The week prior, Flanagan set an indoors 5000m best of 13:11.12. The 28-year-old will need to run sub-13:07 to make the Canadian team competing at the World Athletics Championships. He will also need to be world ranked high enough — regardless of time — as well as be a top-three Canadian. He has his domestic competition, and is also known more for his 10,000m ability. Currently the fastest Canadian is St. Catherines, Ont., native Mo Ahmed, who holds the North American 5000m record at 12:47.20. Second all time in North America is Toronto’s Justyn Knight at 12:51.93.

Coming up of course is the continuation of the indoors season as well as a couple of noteworthy marathons including the Boston and London events that are World Marathon Majors. Boston will have the all time greatest marathon runner Eliud Kipchoge toeing the line. London has arguably the deepest men’s and women’s field in history. For Canadians two-time Olympian and former national record holder Malindi Elmore will be racing Boston, while current national record holder Natasha Wodak (2:23:12, Berlin 2022) — also a two-time Olympian will be running in London.

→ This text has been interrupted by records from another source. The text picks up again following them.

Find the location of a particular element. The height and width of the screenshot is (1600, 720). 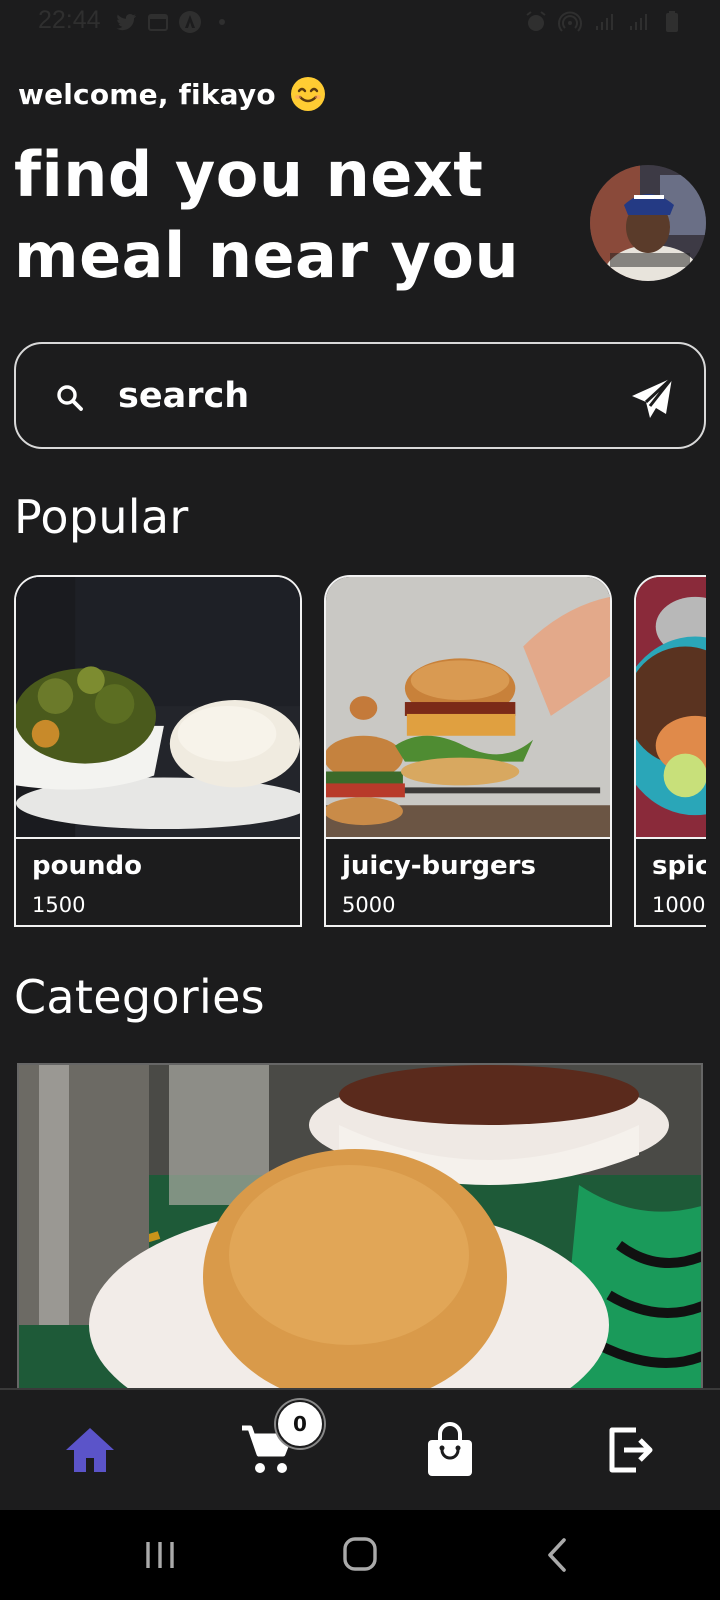

food-image-juicy-burgers is located at coordinates (468, 708).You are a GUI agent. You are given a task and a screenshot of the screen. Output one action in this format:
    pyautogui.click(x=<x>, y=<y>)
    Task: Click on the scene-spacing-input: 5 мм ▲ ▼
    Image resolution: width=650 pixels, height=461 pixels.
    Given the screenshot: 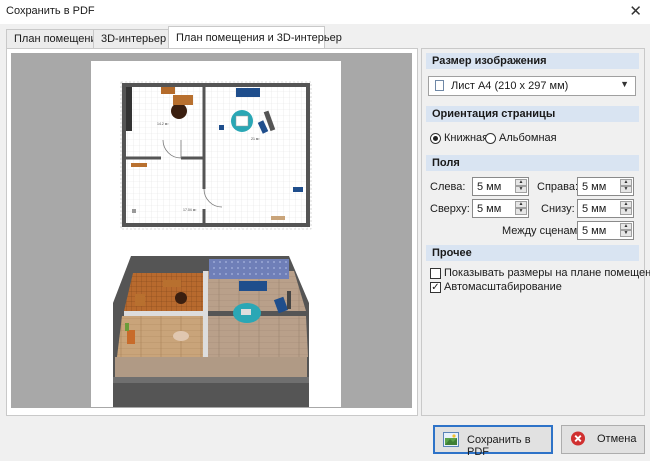 What is the action you would take?
    pyautogui.click(x=606, y=230)
    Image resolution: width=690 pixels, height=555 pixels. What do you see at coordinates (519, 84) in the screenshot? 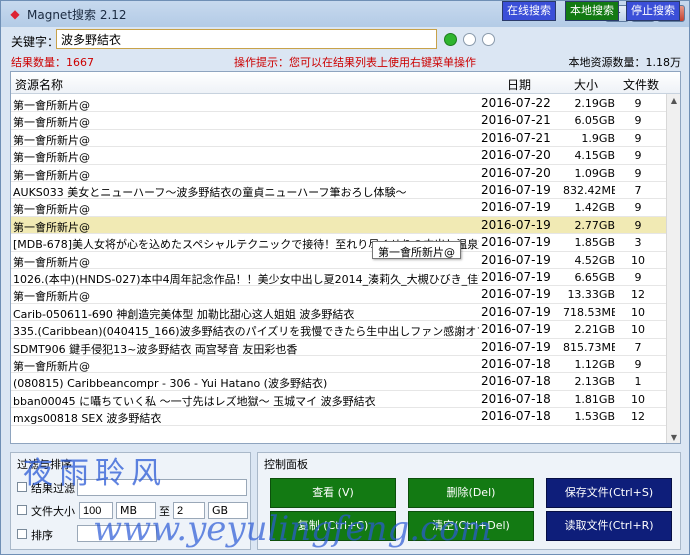
I see `col-header-date: 日期` at bounding box center [519, 84].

For Canadians, Julie-Anne Staehli will be competing indoors in Boston February 11 in the 5000m at the Boston University David Hemery Valentine meet. She will be improving on her own personal best of 16:33.45 from Boston 2016. It will be intrguiing how fast she will go as she owns an outdoors best of 14:57.50. The World Athletics standard for the 2023 Budapest, Hungary championships is 14:57.00. Expect her to make a run at that time this spring.